Some calculators (discrete and Gaussian) overload the method computeSignificance() (without an input argument) to return an object encapsulating an analytically determined p-value of surrogate distribution where this is possible for the given estimation type (see Section S.1.5 in Supplementary Material). The availability of this method is indicated when the calculator implements the AnalyticNullDistributionComputer interface.

4.1.5. Ensemble approach: using multiple trials or realizations to construct PDFs

Now, the use of setObservations() for continuous estimators implies that the PDFs are computed from a single stationary time-series realization. One may supply multiple time-series realizations (e.g., as multiple stationary trials from a brain-imaging experiment) via the following alternative calling pattern to line 8 in Listing 3:

Listing 6. Supply of multiple time-series realizations as observations for the PDFs; an alternative to line 8 in Listing 3. Code is adapted from Example7EnsembleMethodTeContinuousDataKraskov.java.

teCalc.startAddObservations(); teCalc.addObservations(sourceArray1, destArray1); teCalc.addObservations(sourceArray2, destArray2); teCalc.addObservations(sourceArray3, destArray3); // ... teCalc.finaliseAddObservations();

Computations on the PDFs constructed from this data can then follow as before.
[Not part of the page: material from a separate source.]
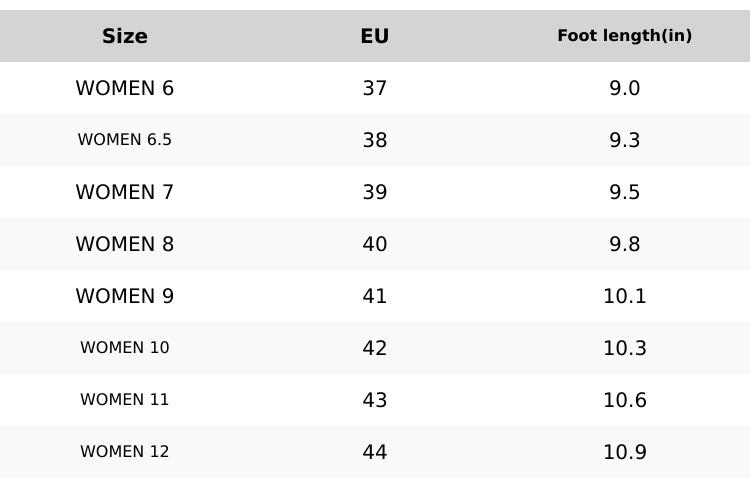Click EU size 41 value
The width and height of the screenshot is (750, 478).
click(x=374, y=296)
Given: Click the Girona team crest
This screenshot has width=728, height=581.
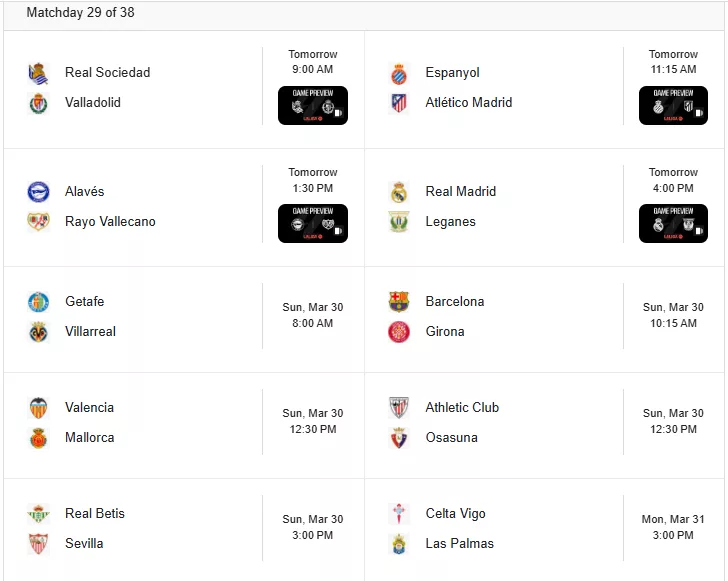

Note that other variants of addObservations() exist, e.g., which pull out sub-sequences from the time series arguments; see the Javadocs for each calculator to see the options available. Also, for the discrete estimators, addObservations() may be called multiple times directly without the use of a startAddObservations() or finaliseAddObservations() method. This type of calling pattern may be used to realize an ensemble approach to constructing the PDFs (see Gomez-Herrero et al. (2010), Wibral et al. (2014b), Lindner et al. (2011), and Wollstadt et al. (2014)), in particular, by supplying only short corresponding (stationary) parts of each trial to generate the PDFs for that section of an experiment.

4.1.6. Joint-variable measures on multivariate discrete data

For calculations involving joint variables from multivariate discrete data time-series (e.g., collective transfer entropy, see Section S.1.2 in Supplementary Material), we use the same discrete calculators (unlike the case for continuous-valued data in Section 4.1.7). This is achieved with one simple pre-processing step, as demonstrated by Example5TeBinaryMultivarTransfer.java:

Listing 7. Java source code adapted from Example5TeBinaryMultivarTransfer.java.

int[][] source, dest; // ... // Import binary values into the arrays, // with two columns each. // ... TransferEntropyCalculatorDiscrete teCalc = new TransferEntropyCalculatorDiscrete(4, 1); teCalc.initialise(); teCalc.addObservations( MatrixUtils.computeCombinedValues(source, 2), MatrixUtils.computeCombinedValues(dest, 2)); double result = teCalc.computeAverageLocalOfObservations();

We see that the multivariate discrete data is represented using two-dimensional int [][] arrays at line 1, where the first array index (row) is time and the second (column) is variable number.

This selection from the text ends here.